◆ STORED ROWS:
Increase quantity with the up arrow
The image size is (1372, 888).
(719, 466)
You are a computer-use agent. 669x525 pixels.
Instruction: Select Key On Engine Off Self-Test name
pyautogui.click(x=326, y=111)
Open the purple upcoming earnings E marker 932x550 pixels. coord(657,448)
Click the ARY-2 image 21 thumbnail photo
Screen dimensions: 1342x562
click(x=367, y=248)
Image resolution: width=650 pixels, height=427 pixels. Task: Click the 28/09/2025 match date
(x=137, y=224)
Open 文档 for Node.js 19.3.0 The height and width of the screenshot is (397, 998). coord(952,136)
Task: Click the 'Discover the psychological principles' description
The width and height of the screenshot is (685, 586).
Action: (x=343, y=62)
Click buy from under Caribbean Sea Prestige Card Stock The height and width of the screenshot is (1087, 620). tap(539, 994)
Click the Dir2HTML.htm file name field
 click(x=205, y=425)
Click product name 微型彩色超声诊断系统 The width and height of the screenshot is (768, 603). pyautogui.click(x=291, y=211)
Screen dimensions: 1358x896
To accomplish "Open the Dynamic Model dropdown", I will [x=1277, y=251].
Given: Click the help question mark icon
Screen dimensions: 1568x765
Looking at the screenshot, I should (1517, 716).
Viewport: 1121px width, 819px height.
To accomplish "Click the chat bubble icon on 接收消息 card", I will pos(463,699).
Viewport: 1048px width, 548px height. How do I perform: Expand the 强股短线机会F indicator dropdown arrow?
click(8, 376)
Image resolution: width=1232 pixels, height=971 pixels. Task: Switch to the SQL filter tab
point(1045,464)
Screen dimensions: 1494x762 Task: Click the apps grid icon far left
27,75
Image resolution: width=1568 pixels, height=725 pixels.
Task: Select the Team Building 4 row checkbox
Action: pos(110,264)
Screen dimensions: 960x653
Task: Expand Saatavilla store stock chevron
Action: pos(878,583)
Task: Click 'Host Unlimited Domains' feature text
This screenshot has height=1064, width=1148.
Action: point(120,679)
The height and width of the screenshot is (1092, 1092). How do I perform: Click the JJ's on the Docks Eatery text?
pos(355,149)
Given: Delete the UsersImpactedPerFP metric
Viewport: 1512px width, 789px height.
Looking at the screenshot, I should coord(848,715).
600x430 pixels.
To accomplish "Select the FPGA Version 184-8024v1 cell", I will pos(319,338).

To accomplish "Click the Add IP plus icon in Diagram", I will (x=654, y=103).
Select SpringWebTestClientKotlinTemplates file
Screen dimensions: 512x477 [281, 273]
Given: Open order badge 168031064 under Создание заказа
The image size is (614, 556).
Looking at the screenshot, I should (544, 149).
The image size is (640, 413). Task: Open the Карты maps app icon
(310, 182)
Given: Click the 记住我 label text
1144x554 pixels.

◆ STATED TASK:
Copy every row above, from the first through the last, without changing a single character.

◆ RESPONSE FOR THIS EXERCISE:
Increase quantity with the up arrow
The image size is (1372, 888).
(719, 466)
You are a computer-use agent. 669x525 pixels.
Instruction: Select Key On Engine Off Self-Test name
pyautogui.click(x=326, y=111)
Open the purple upcoming earnings E marker 932x550 pixels. coord(657,448)
Click the ARY-2 image 21 thumbnail photo
Screen dimensions: 1342x562
click(x=367, y=248)
Image resolution: width=650 pixels, height=427 pixels. Task: Click the 28/09/2025 match date
(x=137, y=224)
Open 文档 for Node.js 19.3.0 The height and width of the screenshot is (397, 998). coord(952,136)
Task: Click the 'Discover the psychological principles' description
The width and height of the screenshot is (685, 586).
Action: (x=343, y=62)
Click buy from under Caribbean Sea Prestige Card Stock The height and width of the screenshot is (1087, 620). tap(539, 994)
Click the Dir2HTML.htm file name field
 click(x=205, y=425)
Click product name 微型彩色超声诊断系统 The width and height of the screenshot is (768, 603). pyautogui.click(x=291, y=211)
Screen dimensions: 1358x896
To accomplish "Open the Dynamic Model dropdown", I will [x=1277, y=251].
Given: Click the help question mark icon
Screen dimensions: 1568x765
Looking at the screenshot, I should (1517, 716).
Viewport: 1121px width, 819px height.
To accomplish "Click the chat bubble icon on 接收消息 card", I will pos(463,699).
Viewport: 1048px width, 548px height. How do I perform: Expand the 强股短线机会F indicator dropdown arrow?
click(8, 376)
Image resolution: width=1232 pixels, height=971 pixels. Task: Switch to the SQL filter tab
point(1045,464)
Screen dimensions: 1494x762 Task: Click the apps grid icon far left
27,75
Image resolution: width=1568 pixels, height=725 pixels.
Task: Select the Team Building 4 row checkbox
Action: pos(110,264)
Screen dimensions: 960x653
Task: Expand Saatavilla store stock chevron
Action: pos(878,583)
Task: Click 'Host Unlimited Domains' feature text
This screenshot has height=1064, width=1148.
Action: point(120,679)
The height and width of the screenshot is (1092, 1092). How do I perform: Click the JJ's on the Docks Eatery text?
pos(355,149)
Given: Delete the UsersImpactedPerFP metric
Viewport: 1512px width, 789px height.
Looking at the screenshot, I should coord(848,715).
600x430 pixels.
To accomplish "Select the FPGA Version 184-8024v1 cell", I will pos(319,338).

To accomplish "Click the Add IP plus icon in Diagram", I will (x=654, y=103).
Select SpringWebTestClientKotlinTemplates file
Screen dimensions: 512x477 [281, 273]
Given: Open order badge 168031064 under Создание заказа
The image size is (614, 556).
Looking at the screenshot, I should (544, 149).
The image size is (640, 413). Task: Open the Карты maps app icon
(310, 182)
Given: Click the 记住我 label text
1144x554 pixels.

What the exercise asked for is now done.